Genetic variations in colorectal cancer risk and clinical outcome

Kejin Zhang, Jesse Civan, Sushmita Mukherjee, Fenil Patel, Hushan Yang

Kejin Zhang, Sushmita Mukherjee, Fenil Patel, Hushan Yang, Division of Population Science, Department of Medical Oncology, Kimmel Cancer Center, Thomas Jefferson University, Philadelphia, PA 19107, United States

Kejin Zhang, College of Life Science, Northwest University, Xi'an 710069, Shaanxi Province, China

Jesse Civan, Division of Gastroenterology and Hepatology, Department of Medicine, Thomas Jefferson University, Philadelphia, PA 19107, United States

Author contributions: All the authors were involved in literature review and manuscript writing.

Supported by A start-up grant from Thomas Jefferson University; and National Cancer Institute Grant, CA162201

Correspondence to: Hushan Yang, PhD, Division of Population Science, Department of Medical Oncology, Kimmel Cancer Center, Thomas Jefferson University, 111 S 11^th St, Philadelphia, PA 19107, United States. hushan.yang@jefferson.edu

Telephone: +1- 215-5036521 Fax: +1-215-5039506

Received: September 28, 2013
Revised: January 8, 2014
Accepted: March 6, 2014
Published online: April 21, 2014

Abstract

Colorectal cancer (CRC) has an apparent hereditary component, as evidenced by the well-characterized genetic syndromes and family history associated with the increased risk of this disease. However, in a large fraction of CRC cases, no known genetic syndrome or family history can be identified, suggesting the presence of “missing heritability” in CRC etiology. The genome-wide association study (GWAS) platform has led to the identification of multiple replicable common genetic variants associated with CRC risk. These newly discovered genetic variations might account for a portion of the missing heritability. Here, we summarize the recent GWASs related to newly identified genetic variants associated with CRC risk and clinical outcome. The findings from these studies suggest that there is a lack of understanding of the mechanism of many single nucleotide polymorphisms (SNPs) that are associated with CRC. In addition, the utility of SNPs as prognostic markers of CRC in clinical settings remains to be further assessed. Finally, the currently validated SNPs explain only a small fraction of total heritability in complex-trait diseases like CRC. Thus, the “missing heritability” still needs to be explored further. Future epidemiological and functional investigations of these variants will add to our understanding of CRC pathogenesis, and may ultimately lead to individualized strategies for prevention and treatment of CRC.

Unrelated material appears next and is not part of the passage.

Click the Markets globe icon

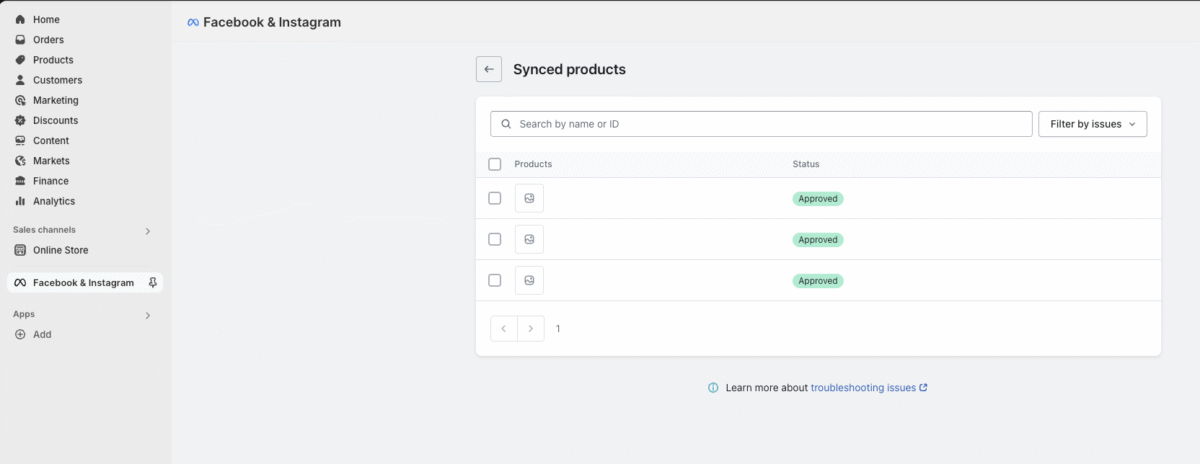[x=20, y=161]
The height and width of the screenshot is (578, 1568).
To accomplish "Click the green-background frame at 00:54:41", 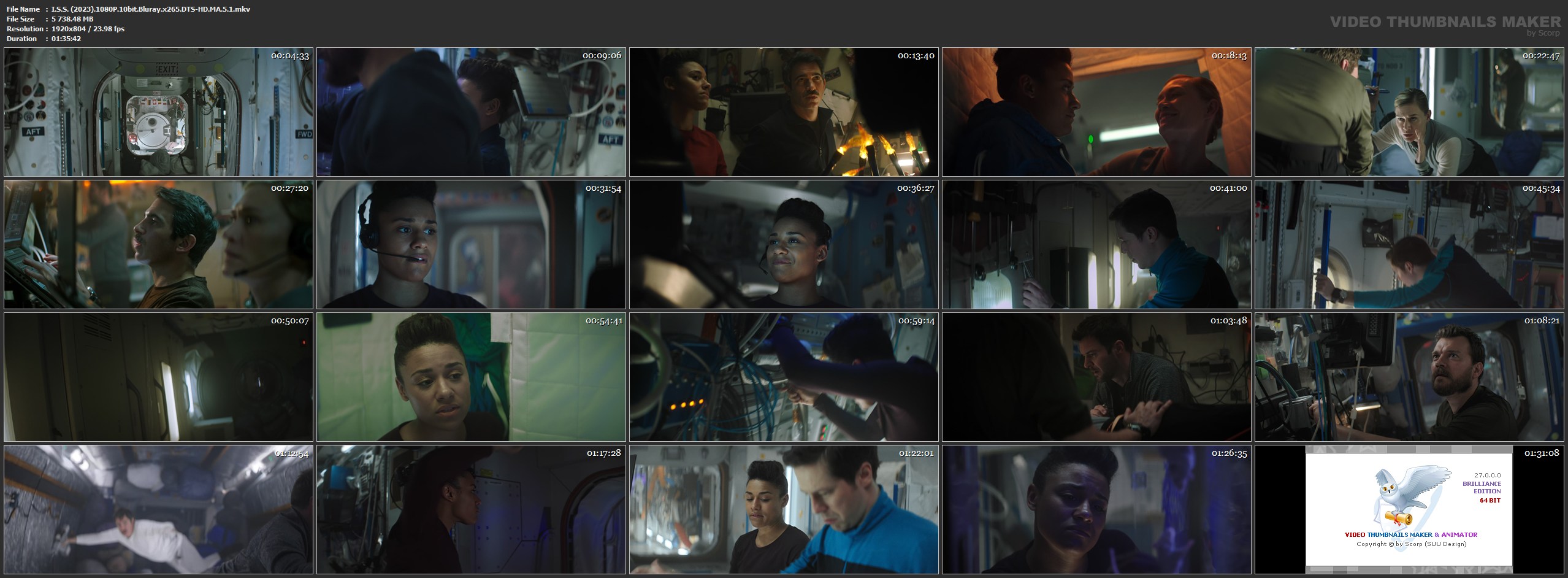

Keywords: Colorectal cancer, Genome-wide association study, Single nucleotide polymorphism, Signal transduction pathways, Cell cycle control, Gene desert, Genome instability

Core tip: This review covers the recent advances in genome-wide association studies (GWASs) that have identified genetic variants associated with an altered risk of colorectal cancer (CRC). In this review, we summarize single nucleotide polymorphisms (SNPs) located in or near genes that play crucial roles in signal transduction pathways, genome stability, cell cycle control, and gene expression and regulation. SNPs that are found in gene desert regions are also discussed. The relationship between genetic variations and clinical outcomes in CRC is presented from epidemiological studies that have identified SNPs with methods other than GWASs.